TEXT FOR ANALYSIS: Begin

Abstract 2897: Targeting Engraftment of Endothelial Progenitor Cells to Ischemic Tissue by Ultrasound-mediated Transfection of Stromal Cell Derived Factor-1
The homing of endothelial progenitor cells (EPC) to sites of ischemic injury is critical to successful neovascularization. We hypothesize that ultrasound-mediated (UM) transfection of stromal-cell derived factor-1 (SDF-1) would enhance engraftment of exogenously administered EPCs and improve neovascularization in a rat model of chronic hindlimb ischemia.
Methods: Bone-marrow derived EPCs were isolated from donor F344 rats, cultured for 7 days, labelled with CMTMR and injected (1 x 106) into recipient animals via a jugular vein. Unilateral hindlimb ischemia was created by iliac artery ligation in 32 rats. At day 14 post ligation, microvascular blood volume (MBV) and blood flow (MBF) in the hindlimb muscles were assessed by contrast-enhanced ultrasound (CEU). Rats were assigned to 4 treatment groups: control untreated animals, EPCs alone, UM delivery of SDF-1 plasmid (500 μg DNA + 1x109 cationic microbubbles), and both UM delivery of SDF-1 + EPCs (n=8 per group). Perfusion was re-assessed at day 28. EPC engraftment was assessed using fluorescent microscopy. Circulating exogenous EPC numbers were determined by FACS at various time-points post injection.

TEXT FOR ANALYSIS: End
ENTRIES SHOWN: Begin

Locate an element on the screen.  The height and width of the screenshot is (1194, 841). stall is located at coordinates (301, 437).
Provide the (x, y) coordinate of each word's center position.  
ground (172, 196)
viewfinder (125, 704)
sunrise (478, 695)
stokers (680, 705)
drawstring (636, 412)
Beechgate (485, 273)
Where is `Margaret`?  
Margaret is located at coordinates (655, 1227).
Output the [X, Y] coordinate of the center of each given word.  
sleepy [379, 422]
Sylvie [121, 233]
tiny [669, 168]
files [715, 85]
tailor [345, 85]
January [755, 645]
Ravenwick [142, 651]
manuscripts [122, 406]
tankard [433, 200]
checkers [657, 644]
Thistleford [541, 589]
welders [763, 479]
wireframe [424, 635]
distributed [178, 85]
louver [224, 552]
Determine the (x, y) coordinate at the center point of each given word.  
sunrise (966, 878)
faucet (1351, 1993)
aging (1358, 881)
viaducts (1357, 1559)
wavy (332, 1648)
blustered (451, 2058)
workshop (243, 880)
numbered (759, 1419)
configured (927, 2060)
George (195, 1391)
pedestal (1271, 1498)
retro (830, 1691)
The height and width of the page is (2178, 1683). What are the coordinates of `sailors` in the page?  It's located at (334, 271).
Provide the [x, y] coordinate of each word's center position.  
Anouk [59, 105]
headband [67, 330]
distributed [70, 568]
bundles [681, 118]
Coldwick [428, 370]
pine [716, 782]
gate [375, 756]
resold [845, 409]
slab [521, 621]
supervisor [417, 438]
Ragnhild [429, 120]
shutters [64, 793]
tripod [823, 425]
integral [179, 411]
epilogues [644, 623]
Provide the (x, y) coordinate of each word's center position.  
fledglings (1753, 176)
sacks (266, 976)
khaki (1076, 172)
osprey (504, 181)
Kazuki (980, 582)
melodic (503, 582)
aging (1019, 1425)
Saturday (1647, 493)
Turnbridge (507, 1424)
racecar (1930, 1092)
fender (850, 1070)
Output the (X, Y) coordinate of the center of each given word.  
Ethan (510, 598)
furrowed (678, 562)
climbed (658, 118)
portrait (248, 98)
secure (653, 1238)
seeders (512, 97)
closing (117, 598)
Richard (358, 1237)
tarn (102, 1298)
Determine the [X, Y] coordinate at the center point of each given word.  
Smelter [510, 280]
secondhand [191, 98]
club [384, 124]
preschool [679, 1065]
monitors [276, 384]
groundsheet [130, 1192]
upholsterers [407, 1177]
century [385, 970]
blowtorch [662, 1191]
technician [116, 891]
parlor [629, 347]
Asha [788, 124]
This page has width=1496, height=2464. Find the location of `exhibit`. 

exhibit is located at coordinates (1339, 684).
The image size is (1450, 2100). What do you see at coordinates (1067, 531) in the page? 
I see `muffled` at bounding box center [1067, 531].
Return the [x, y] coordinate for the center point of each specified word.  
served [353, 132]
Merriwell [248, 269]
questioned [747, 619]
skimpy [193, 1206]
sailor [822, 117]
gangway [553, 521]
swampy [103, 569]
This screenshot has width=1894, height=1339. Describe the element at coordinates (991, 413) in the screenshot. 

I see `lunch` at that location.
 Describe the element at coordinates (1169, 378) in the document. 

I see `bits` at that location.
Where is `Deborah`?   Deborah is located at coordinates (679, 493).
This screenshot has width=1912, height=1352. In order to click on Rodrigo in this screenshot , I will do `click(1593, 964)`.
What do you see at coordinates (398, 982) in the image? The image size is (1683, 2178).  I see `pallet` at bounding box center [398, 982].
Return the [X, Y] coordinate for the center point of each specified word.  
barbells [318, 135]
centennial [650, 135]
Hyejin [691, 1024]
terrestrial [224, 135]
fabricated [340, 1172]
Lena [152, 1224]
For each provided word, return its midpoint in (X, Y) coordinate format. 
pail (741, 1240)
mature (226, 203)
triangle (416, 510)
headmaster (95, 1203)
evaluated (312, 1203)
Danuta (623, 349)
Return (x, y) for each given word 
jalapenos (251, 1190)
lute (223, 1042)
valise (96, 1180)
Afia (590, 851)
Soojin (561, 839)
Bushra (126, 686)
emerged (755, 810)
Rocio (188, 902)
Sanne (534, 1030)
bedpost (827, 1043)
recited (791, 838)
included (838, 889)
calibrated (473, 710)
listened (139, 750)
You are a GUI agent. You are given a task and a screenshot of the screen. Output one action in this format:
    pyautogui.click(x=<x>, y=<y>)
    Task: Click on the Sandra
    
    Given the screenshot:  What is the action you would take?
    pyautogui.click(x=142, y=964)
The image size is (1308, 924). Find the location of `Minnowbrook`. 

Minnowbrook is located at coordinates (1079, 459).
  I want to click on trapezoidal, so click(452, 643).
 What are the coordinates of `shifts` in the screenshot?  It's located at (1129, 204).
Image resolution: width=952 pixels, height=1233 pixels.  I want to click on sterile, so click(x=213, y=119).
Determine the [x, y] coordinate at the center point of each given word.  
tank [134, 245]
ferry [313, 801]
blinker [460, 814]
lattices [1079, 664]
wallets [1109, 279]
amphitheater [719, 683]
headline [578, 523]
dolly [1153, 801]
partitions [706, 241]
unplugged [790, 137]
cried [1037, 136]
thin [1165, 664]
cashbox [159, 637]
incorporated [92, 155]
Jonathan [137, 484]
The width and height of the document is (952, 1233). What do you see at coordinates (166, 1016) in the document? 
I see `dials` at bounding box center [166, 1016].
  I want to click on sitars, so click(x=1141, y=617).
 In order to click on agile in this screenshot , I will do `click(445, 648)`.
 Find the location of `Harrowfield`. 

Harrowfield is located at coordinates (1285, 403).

ENTRIES SHOWN: End

# YOUR TASK
According to the abstract on endothelial progenitor cells above, which dye were the EPCs labelled with before injection?

# TASK OUTPUT
CMTMR